■ **Provided information**:

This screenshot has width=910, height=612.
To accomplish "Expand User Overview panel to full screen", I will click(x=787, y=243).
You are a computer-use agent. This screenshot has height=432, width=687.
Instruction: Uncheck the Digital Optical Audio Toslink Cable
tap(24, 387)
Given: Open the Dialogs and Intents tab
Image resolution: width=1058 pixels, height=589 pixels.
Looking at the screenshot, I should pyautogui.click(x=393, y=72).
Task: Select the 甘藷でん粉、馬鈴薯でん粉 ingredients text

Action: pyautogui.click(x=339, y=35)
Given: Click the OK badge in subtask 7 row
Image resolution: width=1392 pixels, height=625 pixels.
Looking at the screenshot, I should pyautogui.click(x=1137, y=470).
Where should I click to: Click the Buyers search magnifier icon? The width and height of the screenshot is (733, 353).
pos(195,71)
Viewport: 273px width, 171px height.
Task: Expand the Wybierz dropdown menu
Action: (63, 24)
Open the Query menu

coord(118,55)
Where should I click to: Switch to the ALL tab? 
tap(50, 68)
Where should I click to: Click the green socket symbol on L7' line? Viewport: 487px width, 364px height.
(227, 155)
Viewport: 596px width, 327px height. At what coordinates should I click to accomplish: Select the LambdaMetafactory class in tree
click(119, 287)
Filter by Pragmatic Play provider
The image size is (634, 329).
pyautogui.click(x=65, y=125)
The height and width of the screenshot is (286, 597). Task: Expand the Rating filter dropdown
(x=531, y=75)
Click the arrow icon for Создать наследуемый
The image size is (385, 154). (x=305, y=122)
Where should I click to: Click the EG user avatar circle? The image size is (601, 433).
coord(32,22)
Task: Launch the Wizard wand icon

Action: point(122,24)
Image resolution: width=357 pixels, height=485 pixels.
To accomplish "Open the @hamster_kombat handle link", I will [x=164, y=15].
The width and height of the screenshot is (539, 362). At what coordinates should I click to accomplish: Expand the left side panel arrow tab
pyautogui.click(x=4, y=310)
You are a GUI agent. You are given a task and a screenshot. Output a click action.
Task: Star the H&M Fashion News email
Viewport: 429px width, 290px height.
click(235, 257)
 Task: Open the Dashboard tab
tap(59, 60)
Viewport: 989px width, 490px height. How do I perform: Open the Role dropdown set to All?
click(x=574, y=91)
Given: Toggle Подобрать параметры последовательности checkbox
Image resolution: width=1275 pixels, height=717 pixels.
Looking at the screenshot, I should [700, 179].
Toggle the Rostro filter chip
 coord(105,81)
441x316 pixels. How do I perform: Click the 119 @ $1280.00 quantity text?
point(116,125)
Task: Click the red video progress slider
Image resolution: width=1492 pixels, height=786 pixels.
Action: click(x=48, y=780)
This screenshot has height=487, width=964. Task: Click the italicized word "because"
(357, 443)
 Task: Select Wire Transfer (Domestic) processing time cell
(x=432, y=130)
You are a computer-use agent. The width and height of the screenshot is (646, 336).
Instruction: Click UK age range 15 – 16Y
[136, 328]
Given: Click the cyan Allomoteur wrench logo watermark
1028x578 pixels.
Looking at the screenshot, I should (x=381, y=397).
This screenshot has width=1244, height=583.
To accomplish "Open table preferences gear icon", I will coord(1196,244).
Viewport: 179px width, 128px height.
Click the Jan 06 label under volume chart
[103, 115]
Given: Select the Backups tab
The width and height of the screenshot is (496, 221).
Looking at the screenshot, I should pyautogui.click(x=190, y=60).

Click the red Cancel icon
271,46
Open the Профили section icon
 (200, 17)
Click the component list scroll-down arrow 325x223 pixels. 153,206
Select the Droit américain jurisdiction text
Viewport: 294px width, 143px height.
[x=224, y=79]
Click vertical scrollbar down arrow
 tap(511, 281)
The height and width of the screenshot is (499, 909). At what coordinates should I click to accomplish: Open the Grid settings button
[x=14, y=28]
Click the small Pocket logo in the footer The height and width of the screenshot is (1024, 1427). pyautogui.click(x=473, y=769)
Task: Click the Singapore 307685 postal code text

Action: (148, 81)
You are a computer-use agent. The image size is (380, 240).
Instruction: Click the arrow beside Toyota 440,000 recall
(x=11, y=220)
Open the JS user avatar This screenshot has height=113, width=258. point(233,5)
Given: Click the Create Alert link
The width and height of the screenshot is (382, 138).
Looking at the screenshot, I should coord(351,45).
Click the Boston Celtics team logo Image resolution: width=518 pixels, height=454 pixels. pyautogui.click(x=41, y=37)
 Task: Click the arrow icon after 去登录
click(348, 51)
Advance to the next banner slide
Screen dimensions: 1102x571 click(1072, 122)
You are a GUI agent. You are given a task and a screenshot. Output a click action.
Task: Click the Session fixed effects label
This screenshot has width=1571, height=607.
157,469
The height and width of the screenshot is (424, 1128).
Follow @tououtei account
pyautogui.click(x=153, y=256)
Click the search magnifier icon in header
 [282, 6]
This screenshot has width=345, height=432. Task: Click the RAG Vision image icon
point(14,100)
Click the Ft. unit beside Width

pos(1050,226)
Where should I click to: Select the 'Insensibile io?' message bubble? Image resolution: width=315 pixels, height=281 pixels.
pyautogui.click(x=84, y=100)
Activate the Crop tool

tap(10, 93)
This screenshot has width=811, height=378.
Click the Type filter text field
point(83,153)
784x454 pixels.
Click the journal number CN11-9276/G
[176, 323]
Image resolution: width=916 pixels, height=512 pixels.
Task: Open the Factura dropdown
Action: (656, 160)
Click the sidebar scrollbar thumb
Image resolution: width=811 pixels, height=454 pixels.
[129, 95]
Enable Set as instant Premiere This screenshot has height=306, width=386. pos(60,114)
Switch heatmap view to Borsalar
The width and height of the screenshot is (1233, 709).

■ **Exercise instructions**: Say how many lines of the data include the word "computer". Respond with the number alone.

■ **Written response**: 3